Friday - Asian night - last week we had a lot of curries. This week it's hot & sour soup and frozen spring rolls (I made a big batch and froze half the last time we made them) It will have tofu, green onions, dried mushrooms, baby corn, bamboo, peas... I have some chow mein noodles in the freezer I might toss in.
Saturday - I work a night after a night so I'm thinking a roast beef I can make stew with on Sunday and sandwiches on Monday!
Sunday will likely be perogies or potatoes and cabbage with a bit of bacon and either a saurkraut salad or the rest of our sprouts.
Every week we have a family planning meeting. I make every person pick a meal that they want that week. If one kid is obsessed with picking pizza every week then I make pita pizza or pizza frittata or deconstructed pizza slow-cooker soup. You have to put up with experimental food at my house sometimes. Everybody gets one meal they love no matter what, even if it's something that others aren't fond of - like DS and I love seafood but nobody else does. DH and DD are lentil-soup-every-week people while DS and I aren't. Tough cookies. One night it's salmon. Suck it up. Thank goodness nobody ever asks for liver. This week I requested the pasta, DH the Hippy Chow, DD the chicken and DS the hot & sour soup. The rest was just a game of fill-in-the-blanks.

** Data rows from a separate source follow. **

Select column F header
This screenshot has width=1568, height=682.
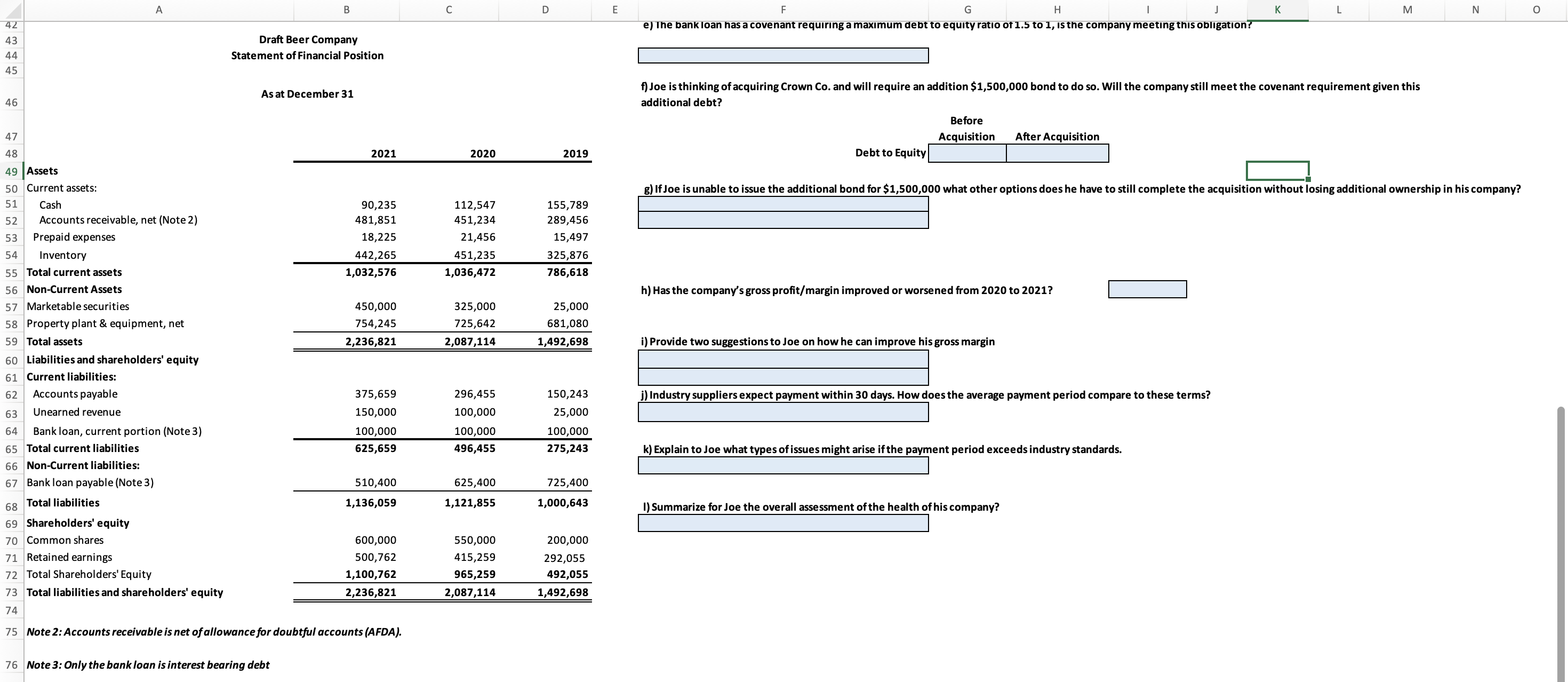click(x=783, y=9)
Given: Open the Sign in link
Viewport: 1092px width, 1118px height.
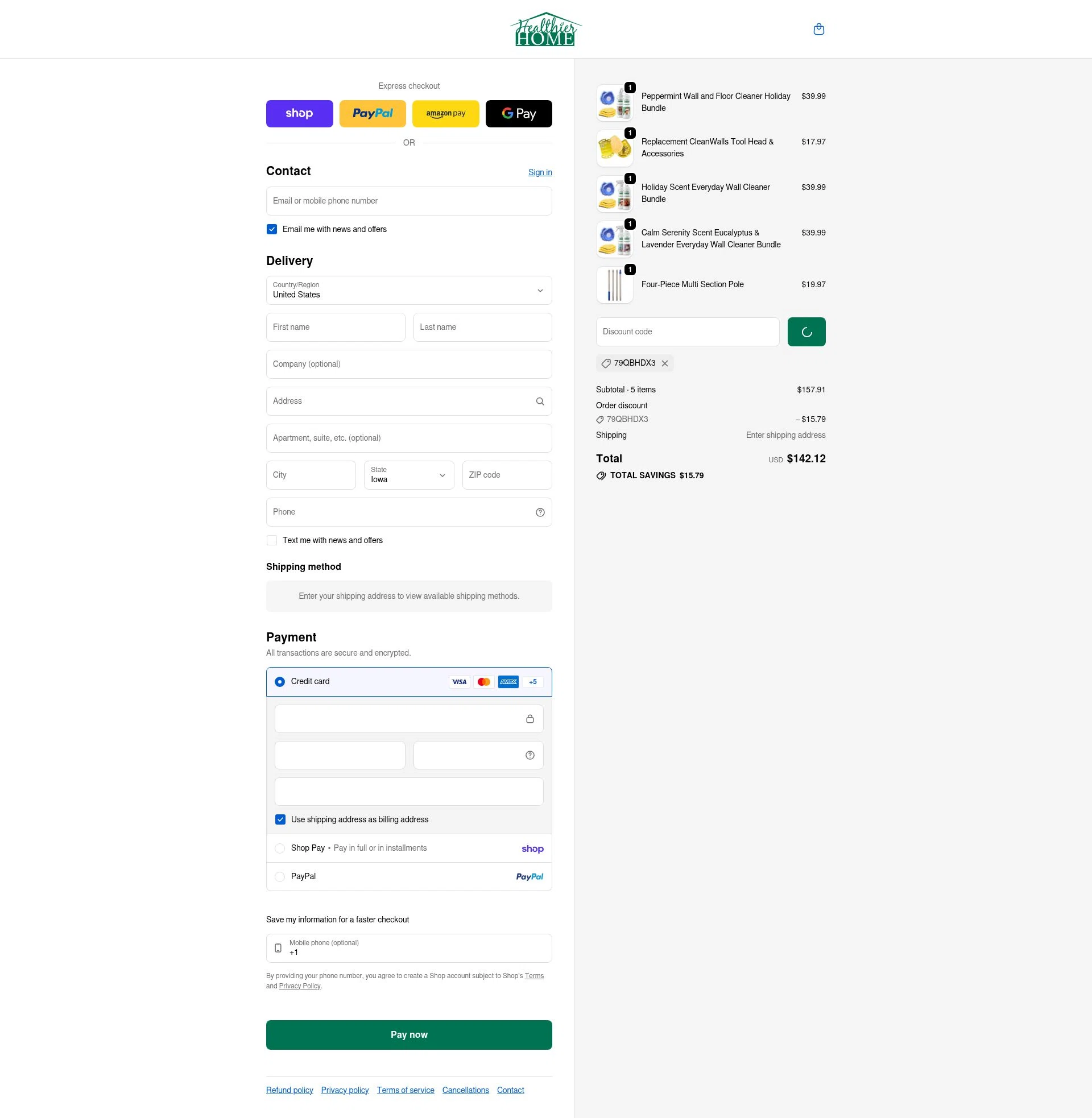Looking at the screenshot, I should 540,172.
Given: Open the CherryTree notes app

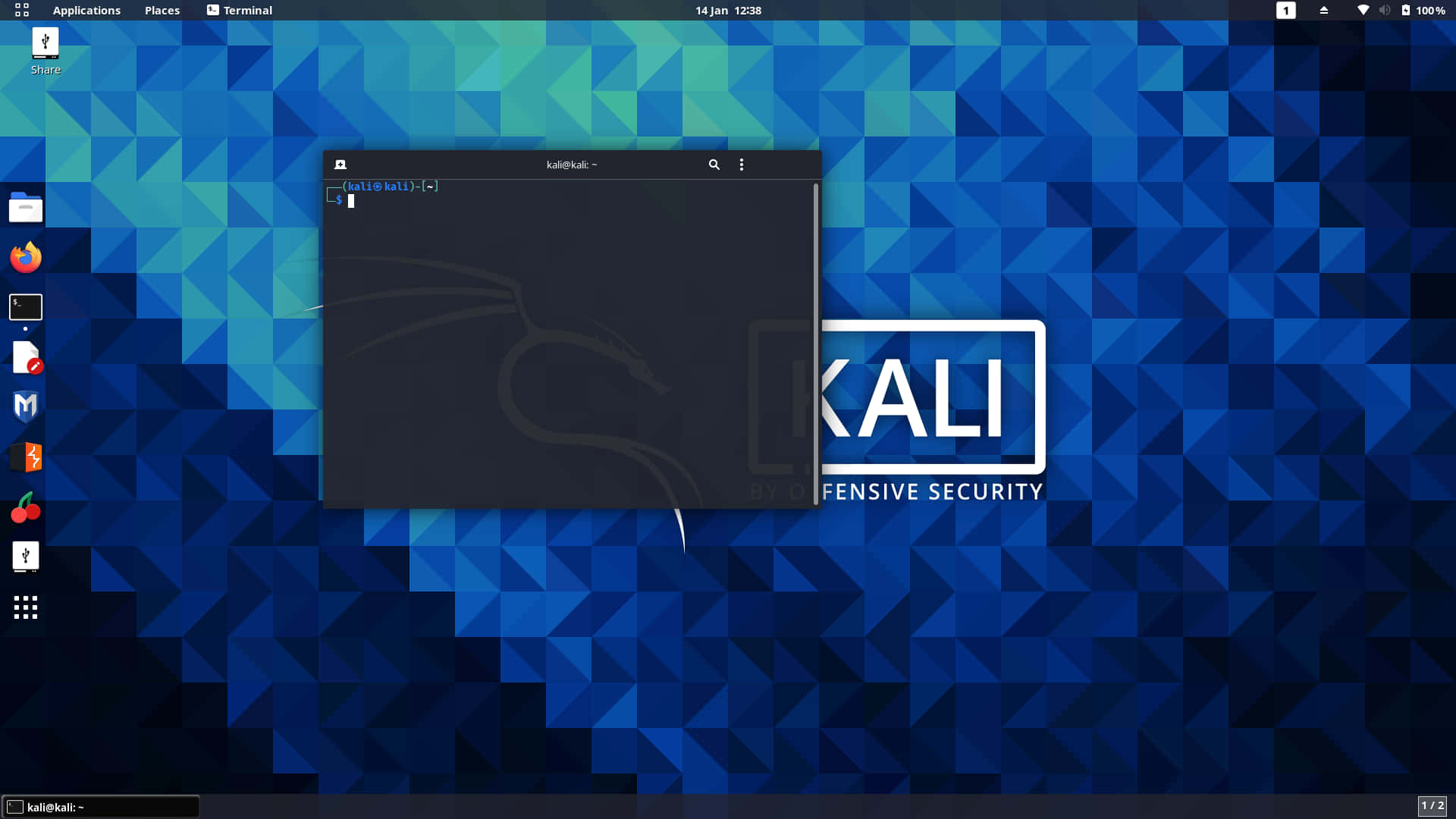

I've had to really stretch my culinary wings with this 'everybody picks' philosophy. I make rolled sushi sometimes. I have vegan caviar in my freezer. I've made purple sticky rice and tried cooking chayote. It gets a little crazy at my house. But it's worth it when everyone looks forward to getting together at the table every night. How many families get to say that these days?
And by the way, my grocery bill, with juice, milk and lunch extra stuff, is about $100 this week. For a family of four. Yep. I'm all that!!
The key elements to my system are:
- planning: I don't make my meal choices on what I feel like today. I'm a grown up. I make choices based on nutritional balance and economic reality.
- shopping: I get what I can at the local market and supplement with what's on sale at the other local stores. I try to buy in season and I like to support my local farmer. I also like avocados and pineapple. *sigh*
- honouring my family: I like these crazy kids. I feel like they have a lot of important skills to pick up before I boot them out of my house. Cooking is really high on the list.
- health: It shouldn't be last on the list, I know. But in a way it is. I mean, the other decisions are in support of our health. I avoid lots of "foods" (that's what we call stuff like prepared lasagne, frozen dinners or canned 'salads' for goodness sake) that are high in
fat and sodium but low on nutrition. But not just for the sake of avoiding them. We just like better food and are willing to do what it takes to get it on the table.
Easy for me to say; I have a great kitchen and a family of culinary adventurists. I'm also lucky to live in a place where I have access to these ingredients - not as well as I did when I lived in a bigger city, but certainly better than my fellow Canadians in more northern communities. I'm sure there are families that have it WAY more together than we do. But this is one part of my life I feel good about. Like, I got this!
I hope there are some useful tips in here and not just a bunch of blowhard bragging. Happy cooking everyone. I wish you all joy in your kitchens, in your tummy and at your table, no matter where it is or who gathers there.